We’ve worked with multiple ESG focused businesses in the last two years, including Europe’s largest food-tech VC, a pioneering sustainability traceability startup and one of the world’s most famous sustainability-focused brands. What we’ve learned from these businesses and their competitors is that the most common barriers to efficient scale, sales and funding for businesses operating in this “hot market” are of a marketing nature:  1) they’re not listening to their buyers enough and 2) they don’t know how to differentiate their product from the competition.

The reason for this is that many emerging sustainability businesses tend to have a somewhat myopic vision of the market. They have a predominantly inward focus and an obsession with their own technology and its novelty, rather than how their innovations solve distinct and immediate problem for the buyer. And if they do, they don’t always know how to articulate it in a way that provides credibility that they can solve the problem best.

As a result, these businesses often find themselves outshone by “more exciting” competitors who, despite offering inferior products, capture the market’s attention – just because they’re better at marketing. This frustration is made worse by the new products coming to markets everyday, led by marketing savvy people with less technical understanding but more compelling messaging.

We suggest sustainability businesses who have identified a lack of performance of their marketing efforts take a three-pronged approach:

Go deep on the immediate buyer’s problem

Most technically advanced products have been created with engineering insights. Buyer insights tend to be lacking. Developing true buyer empathy is harder for technical founders who struggle to put themselves in the shoes of non-experts. Map the ‘buying cohort’ – the group responsible for procurement decisions, and understand the customer’s personal challenges in the sale. Map the blockers to a sale: the travails the customer will have to navigate in order to get the purchase though. Then answer each of their challenges through the buying journey. Competition will be internal as well as external, so make the customer the hero and they can sponsor your product past the many obstacles to purchase you will face together.

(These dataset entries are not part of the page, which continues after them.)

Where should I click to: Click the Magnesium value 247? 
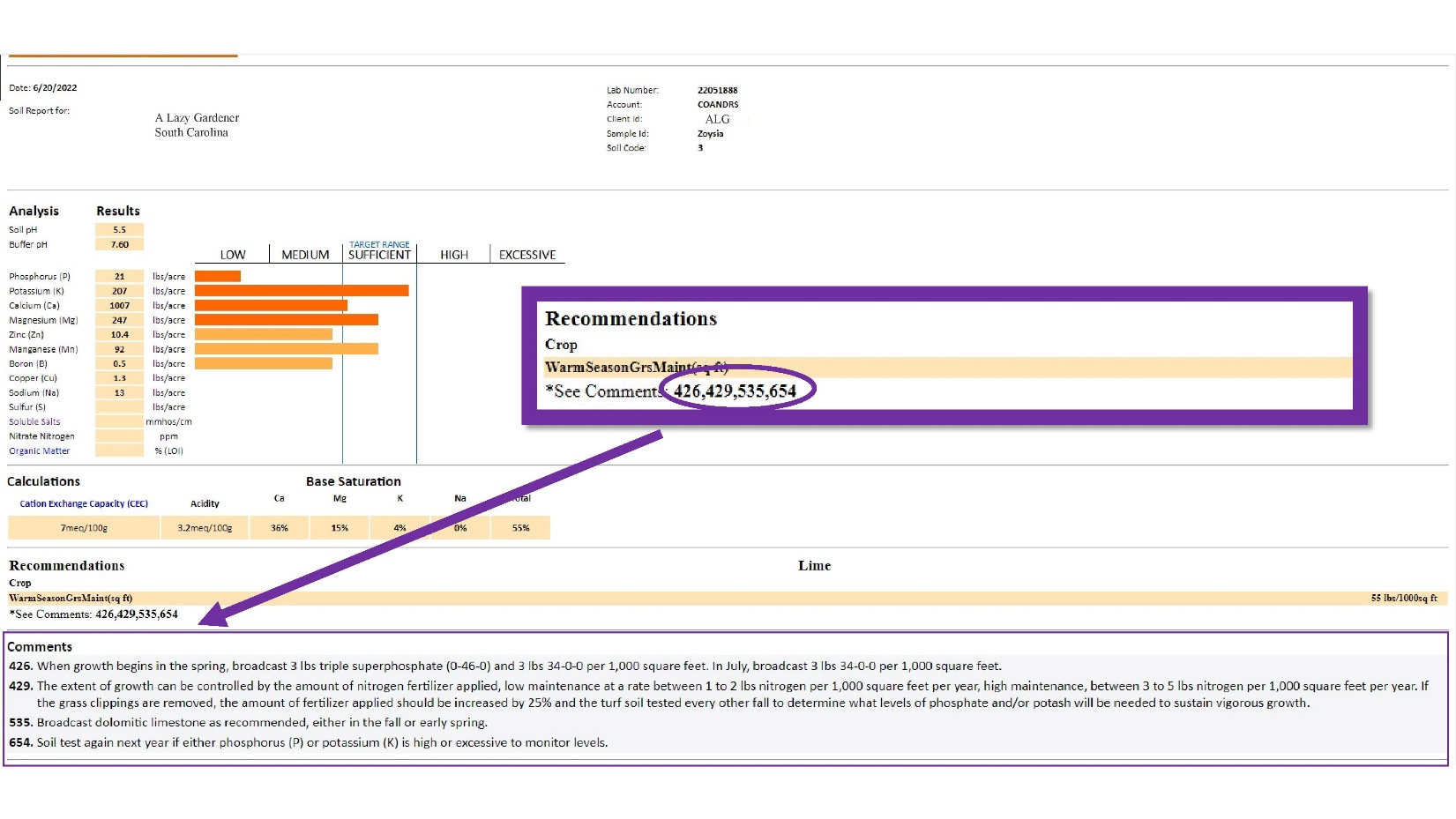click(119, 320)
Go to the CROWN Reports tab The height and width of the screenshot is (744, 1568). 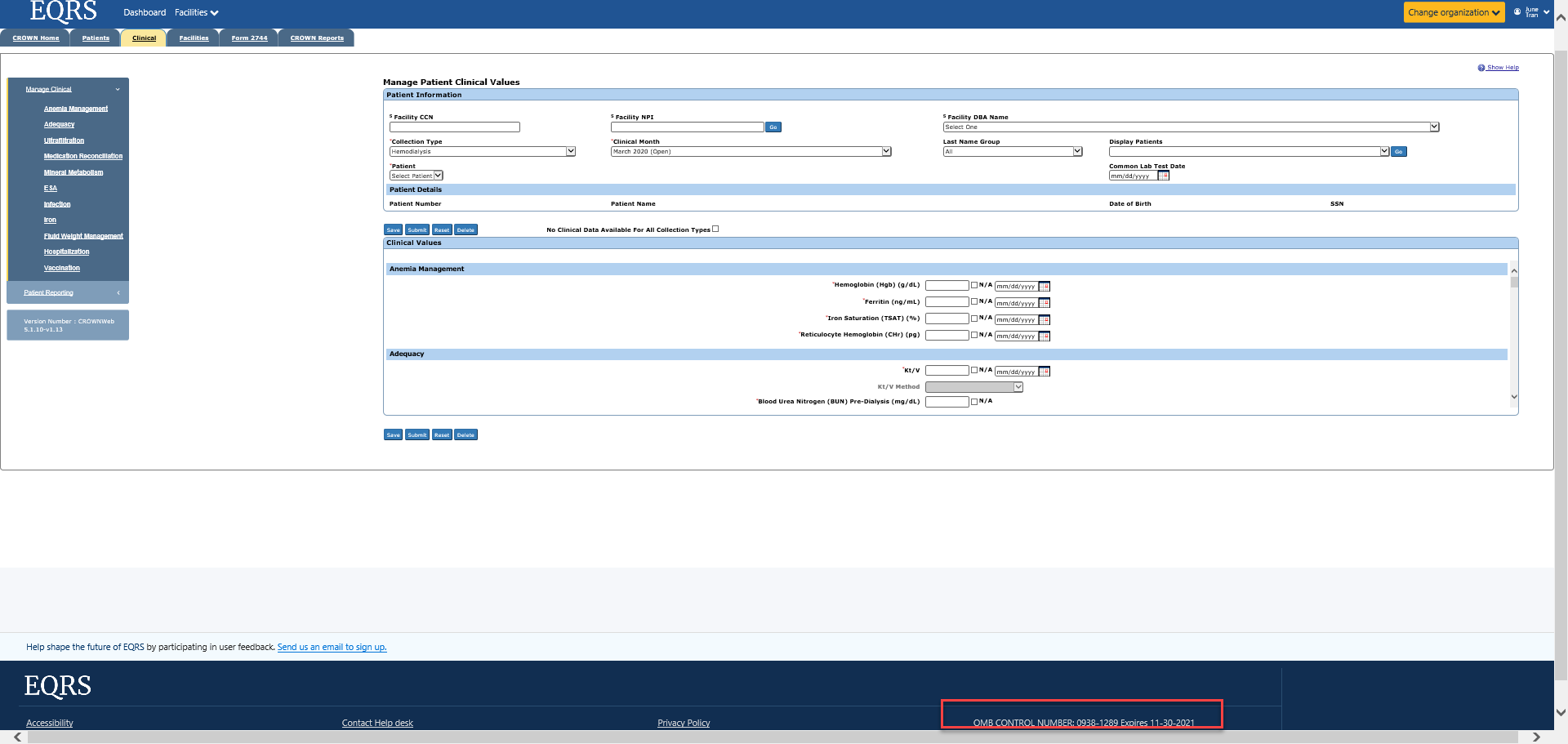[x=317, y=38]
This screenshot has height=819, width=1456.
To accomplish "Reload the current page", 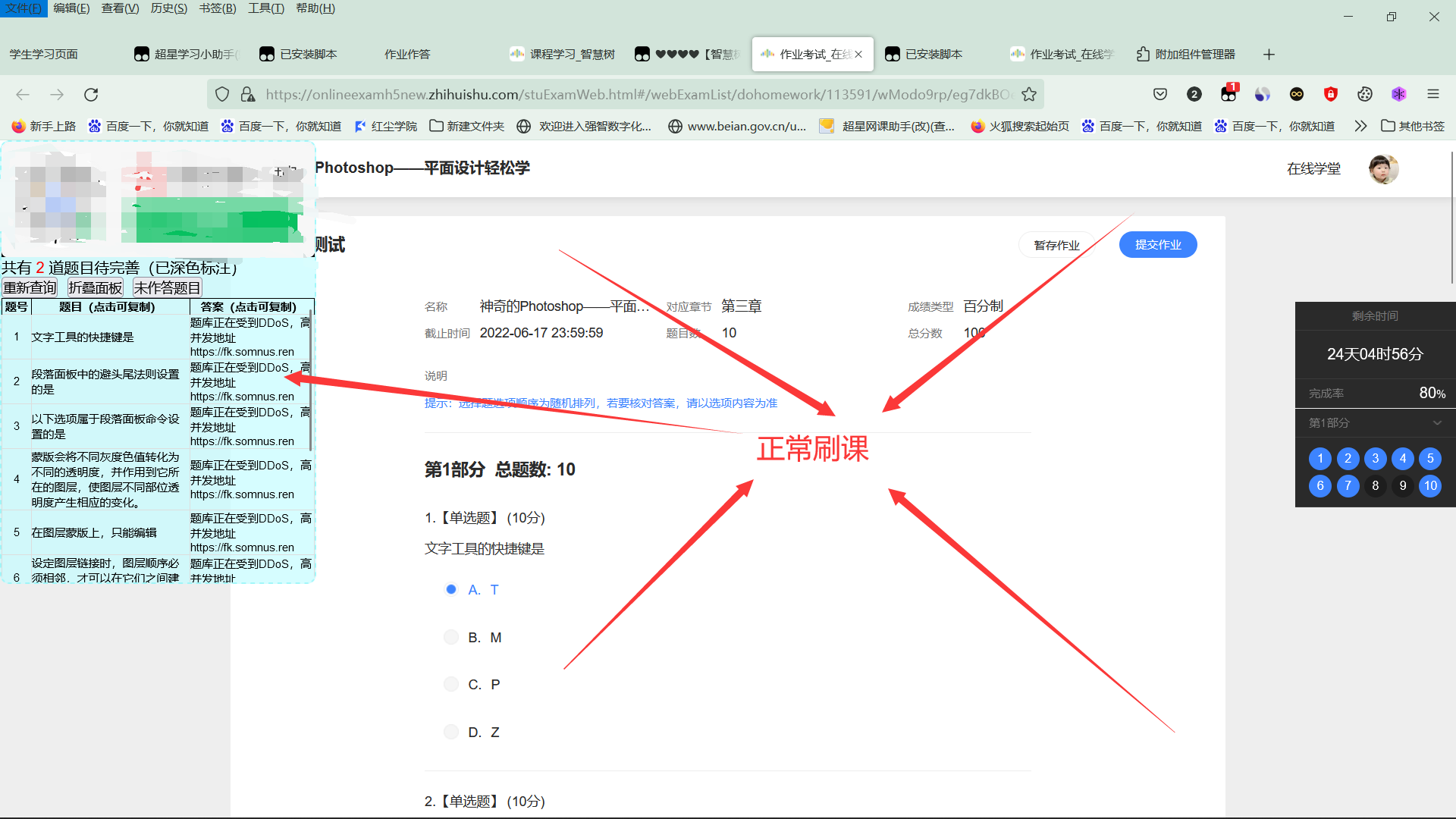I will pyautogui.click(x=91, y=94).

Create your competitive ‘Unfair Advantage’

By intensely listening to market needs, sustainability businesses can unearth unique insights that can form the basis of a competitive ‘Unfair Advantage’ – how you can truly articulate your differentiator to out manoeuvre competition. The ‘Unfair Advantage’ marketing system is composed of a distinctive positioning and marketing strategy (shaped from the macro and micro insights gathered in step 1), and a subsequent ‘Growth Machine’ focused on implementing the strategy and delivering leads. This approach can help sustainability businesses shift away from complex or generic value propositions to tailored messages that resonate deeply with their audience’s needs and aspirations. For instance, we listened to the needs of investors and helped shift the VC fund Blue Horizon from a positioning of funding alternative proteins, to a positioning of building a sustainable food supply chain for alternative proteins. As a result, new funding avenues and backers emerged.

Craft a Provocative Narrative

The third step will be to develop a compelling, provocative narrative to make the challenge your technology solves come to life in a way that makes people pay attention.

Remember, the heart of your business isn’t just your product or technology – it’s the people you’re solving problems for. So, paint a simple vision of a future where your technology – no matter how niche or complex – plays a crucial role in creating an overall more sustainable, efficient, and equitable world. For example, our client TrusTrace is a data platform for compliance and traceability in the fashion industry.

We helped them move from a category-generic message to a position around helping clients prove their impact and secure competitive advantages from the traceability process. This point of view transcends the immediate category narrative around the importance of traceability and instead engages with the needs of the CEO and CFO. In doing so the Sustainability and Supply Chain immediate buyers become heroes and the customers unlock significant new value from using the product.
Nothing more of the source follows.